Paula Williamson, the jobbing actress who made the headlines this week after it was announced she would marry notorious convict Charles Salvador (formerly Charles Bronson), has spoken about her love for the prisoner, despite her family's misgivings about the relationship. Nonetheless, in an interview with the Daily Mail on Saturday, she said the pair were "madly in love" with one another.

According to Williamson, she was drawn to Salvador after reading a book he had penned detailing his life at Broadmoor Hospital – Broadmoor: My Journey into Hell. Apparently, Williamson wrote to Salvador shortly afterwards, in 2013, to tell him how inspiring she had found the book and a friendship was formed after he replied and the pair entered into regular correspondence.

In an interview with the Daily Mail Williamson, 36, speaks warmly of Salvador, often referred to as Britain's "most dangerous criminal" for violent incidents including a number of hostage situations, and recalls Salvador's "artist's hands" and sharp wit. However, her parents are less happy about the union, she says.

Williamson told the Daily Mail: "My mum's concerned, but Dad says, at 36, he can't tell me how to live my life. Ultimately, they just want me to be happy."

Describing how the relationship grew after she visited him in Wakefield Prison, Williamson told the newspaper the pair danced to the soundtrack of a football results announcement, played on Salvador's radio, which led to their first kiss.

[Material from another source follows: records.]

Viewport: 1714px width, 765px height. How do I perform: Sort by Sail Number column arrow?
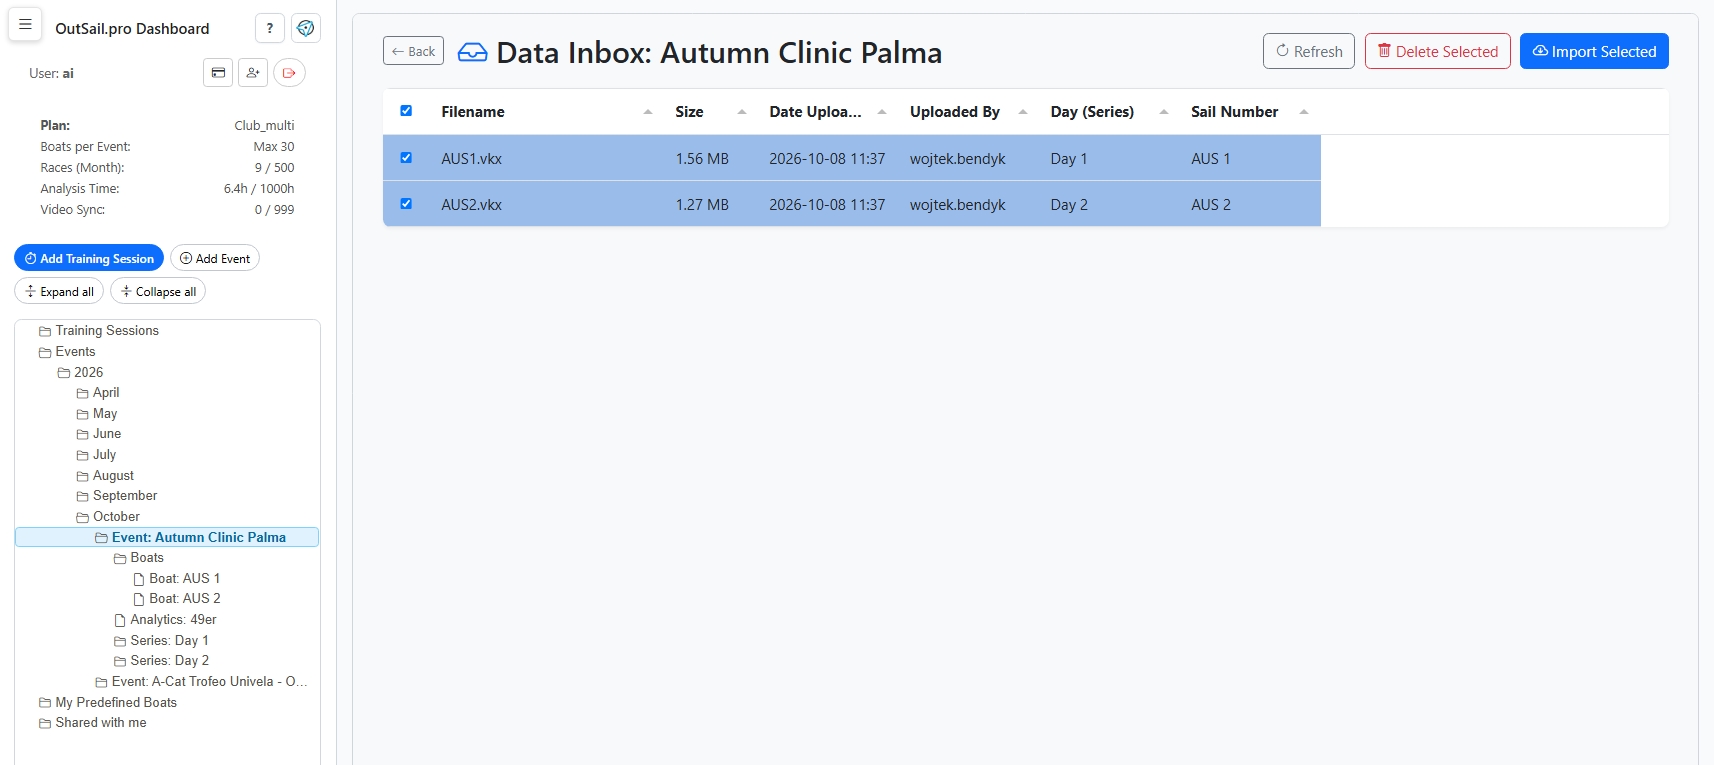(x=1304, y=112)
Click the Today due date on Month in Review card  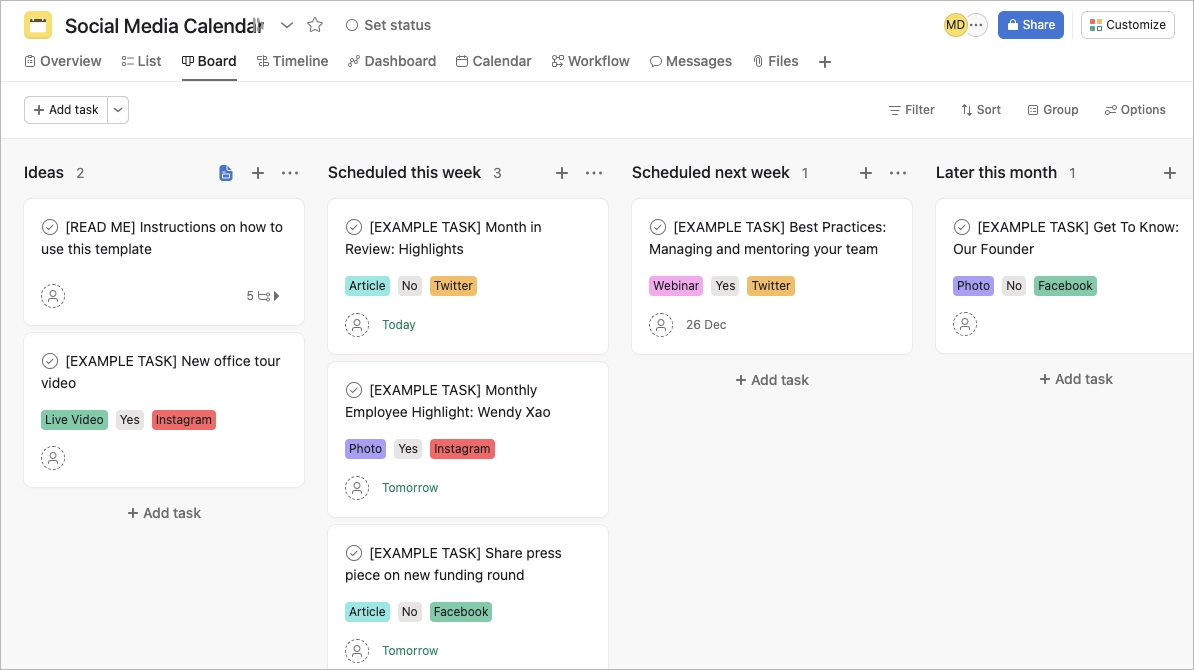(x=398, y=325)
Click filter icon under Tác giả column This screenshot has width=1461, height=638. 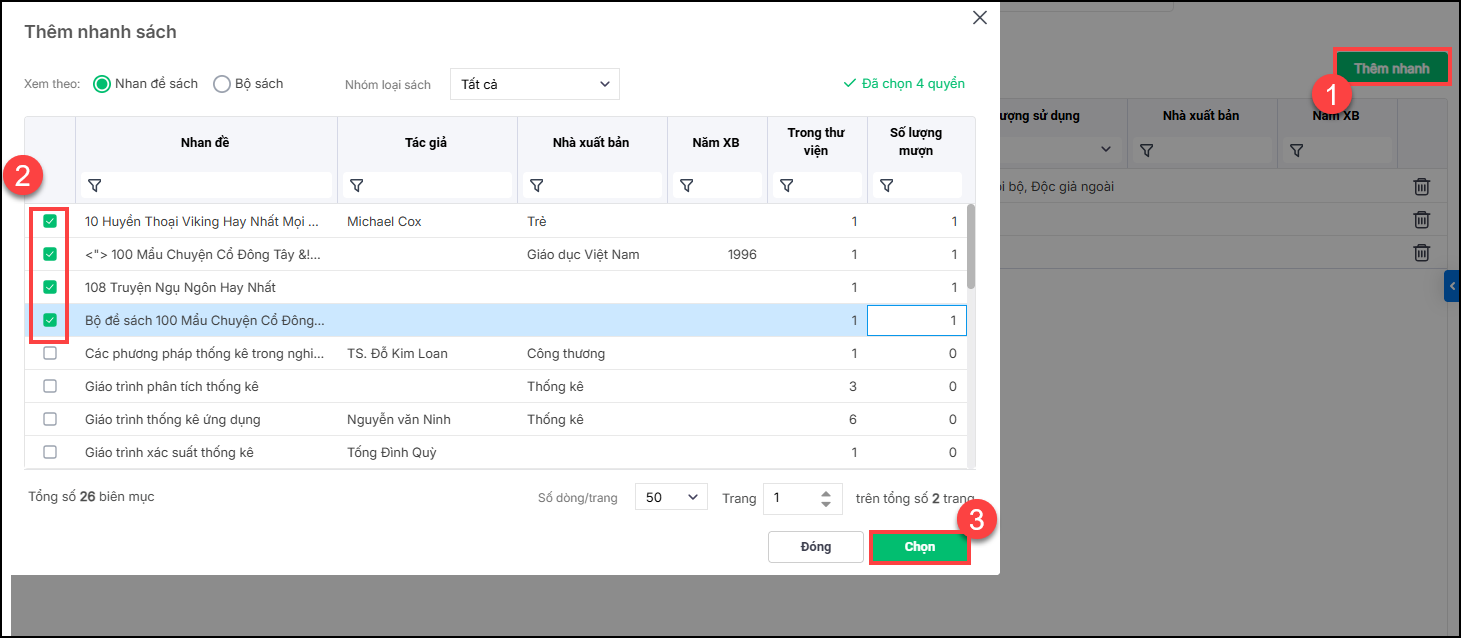357,186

After a further two visits and hours of telephone conversations between the two, Salvador proposed to Williamson and she accepted. The one-time Coronation Street actress apparently notified the press of her intended visit to HMP Wakefield on Monday – the day before Valentine's Day – to receive her proposal in person.

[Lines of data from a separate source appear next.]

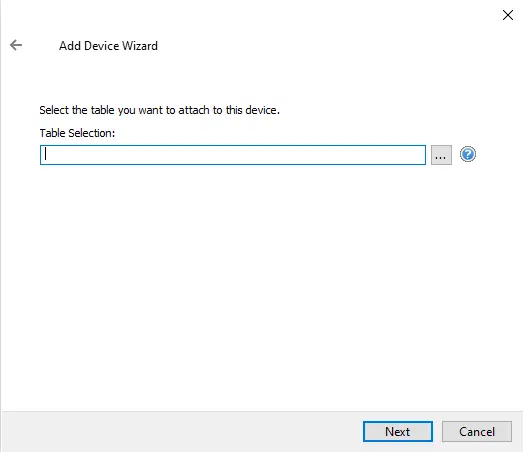This screenshot has height=452, width=524.
Task: Abort device setup by clicking Cancel
Action: (x=477, y=432)
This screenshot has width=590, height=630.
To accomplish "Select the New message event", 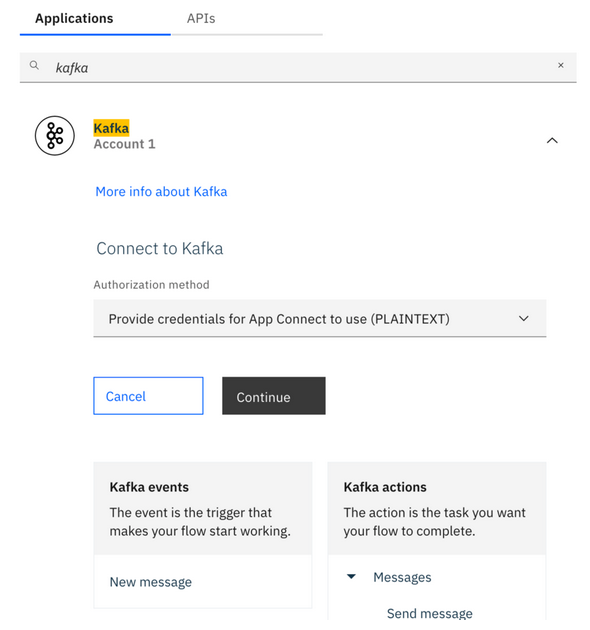I will pos(151,582).
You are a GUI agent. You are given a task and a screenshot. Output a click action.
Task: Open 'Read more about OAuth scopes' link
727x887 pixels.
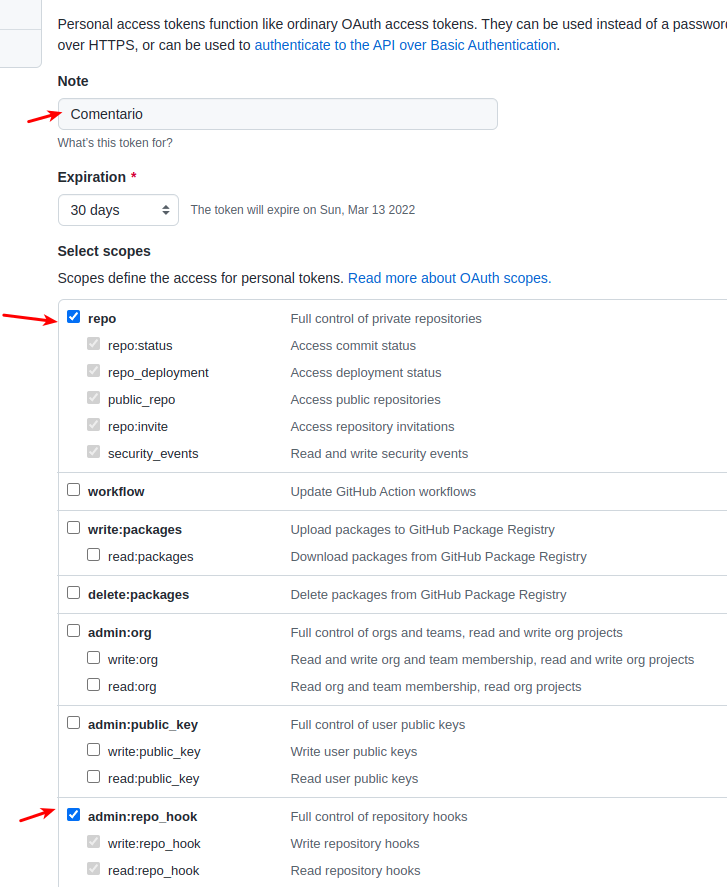coord(449,278)
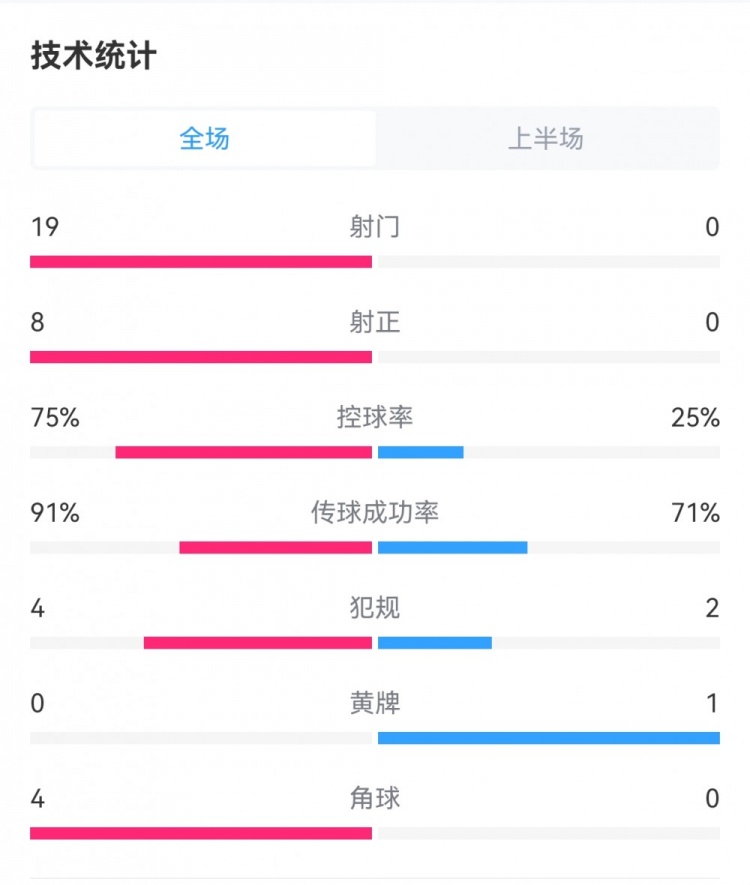This screenshot has width=750, height=885.
Task: Click the 射门 stat label
Action: [x=375, y=227]
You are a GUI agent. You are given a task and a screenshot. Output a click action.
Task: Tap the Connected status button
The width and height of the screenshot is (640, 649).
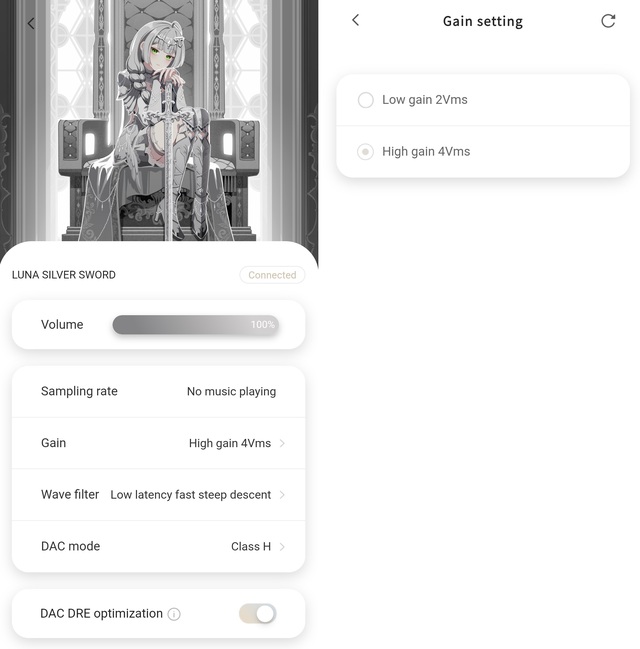click(272, 275)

Salvador was originally sentenced to seven years in prison in 1974 for the armed robbery of a post office. However, he has subsequently spent 43 years in incarceration, with just 122 days as a free man over that period.

Speaking of Salvador's lengthy prison spells, she said: "In 2000 he was sentenced to life with a tariff of three to four years, which means he has served 14 years over his sentence.

"I think Charlie's been lost in the system. He's a victim of his own infamy. He's become a caricature of himself, really."

Adding that far from the public's perception of her fiancé, Salvador was in prison for robbery, not murder, she said: "I know he's done things in prison, and we have spoken about that. He admits he has lost his temper but has acted under extreme provocation."